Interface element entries
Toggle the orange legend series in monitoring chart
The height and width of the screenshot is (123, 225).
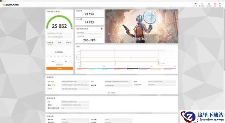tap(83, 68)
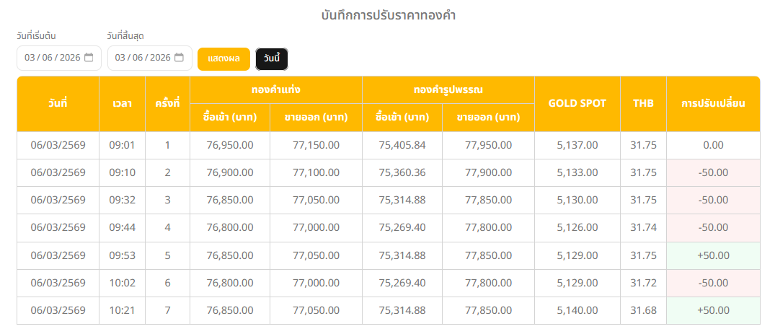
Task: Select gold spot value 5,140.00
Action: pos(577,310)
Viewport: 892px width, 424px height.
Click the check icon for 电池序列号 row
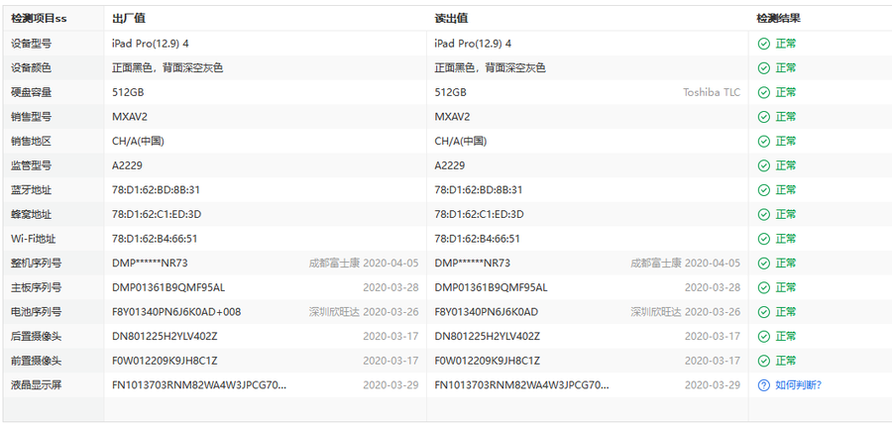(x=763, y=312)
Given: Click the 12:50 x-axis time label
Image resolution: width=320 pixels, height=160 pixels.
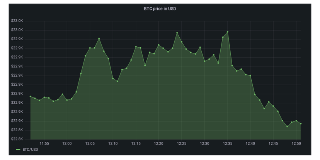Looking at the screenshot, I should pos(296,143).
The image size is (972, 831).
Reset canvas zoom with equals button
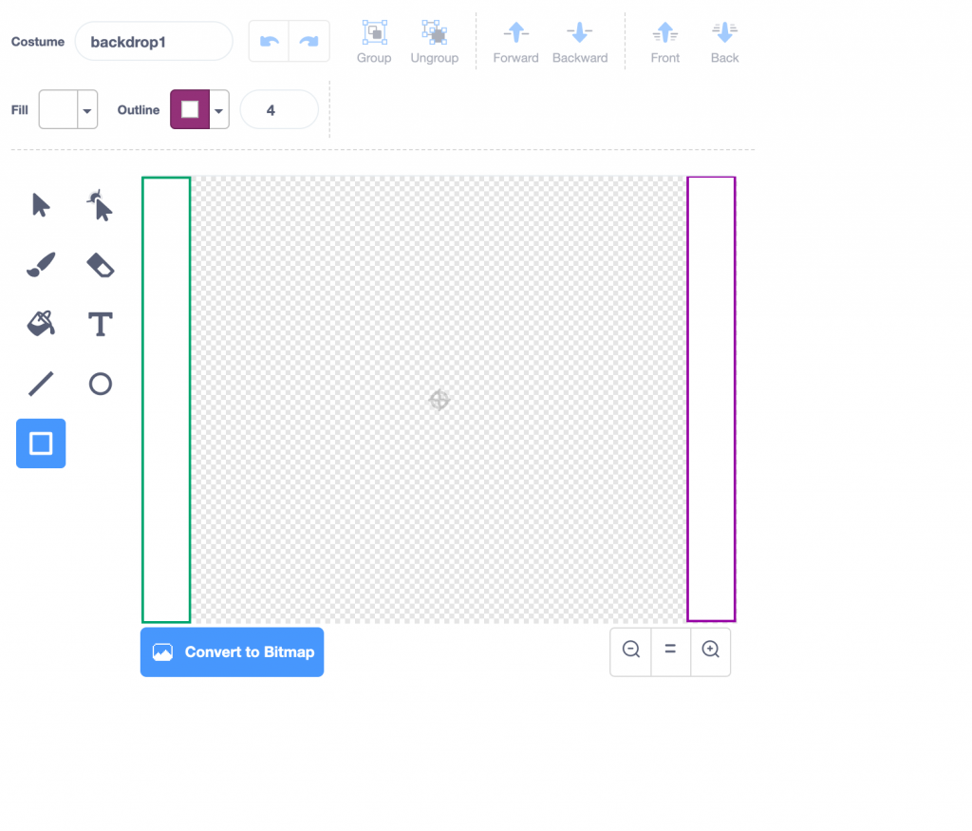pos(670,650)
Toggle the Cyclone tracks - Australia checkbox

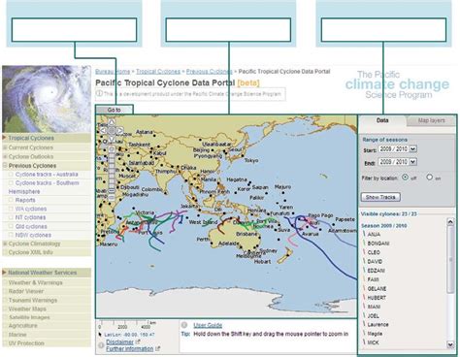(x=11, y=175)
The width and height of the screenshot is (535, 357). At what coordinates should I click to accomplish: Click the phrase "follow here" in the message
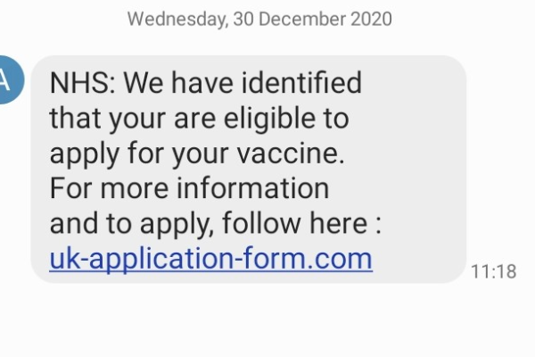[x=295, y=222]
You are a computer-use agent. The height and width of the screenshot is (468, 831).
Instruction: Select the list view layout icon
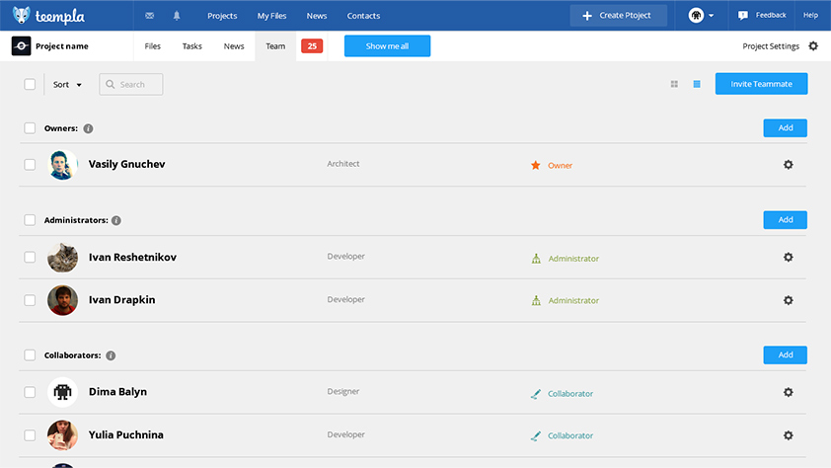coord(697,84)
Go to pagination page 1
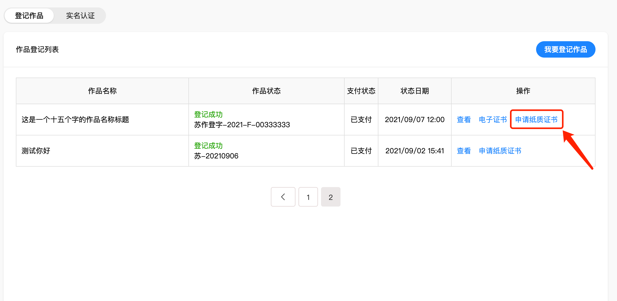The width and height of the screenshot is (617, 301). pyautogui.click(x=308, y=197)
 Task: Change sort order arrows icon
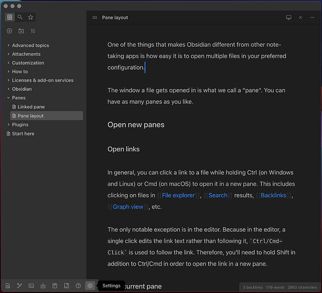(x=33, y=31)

## What you will do
Please copy every line of the entries above word for word, leaving out the pictures.

## Task answer
Toggle the orange legend series in monitoring chart
The height and width of the screenshot is (123, 225).
tap(83, 68)
Task: Select gold spot value 5,140.00
Action: pos(577,310)
Viewport: 892px width, 424px height.
Click the check icon for 电池序列号 row
(x=763, y=312)
Given: Click the 12:50 x-axis time label
Image resolution: width=320 pixels, height=160 pixels.
Looking at the screenshot, I should pos(296,143).
The image size is (972, 831).
Reset canvas zoom with equals button
pos(670,650)
Toggle the Cyclone tracks - Australia checkbox

(x=11, y=175)
The width and height of the screenshot is (535, 357). At what coordinates should I click to accomplish: Click the phrase "follow here" in the message
[x=295, y=222]
You are a computer-use agent. The height and width of the screenshot is (468, 831).
Instruction: Select the list view layout icon
coord(697,84)
Go to pagination page 1
The width and height of the screenshot is (617, 301). pyautogui.click(x=308, y=197)
 Task: Change sort order arrows icon
(x=33, y=31)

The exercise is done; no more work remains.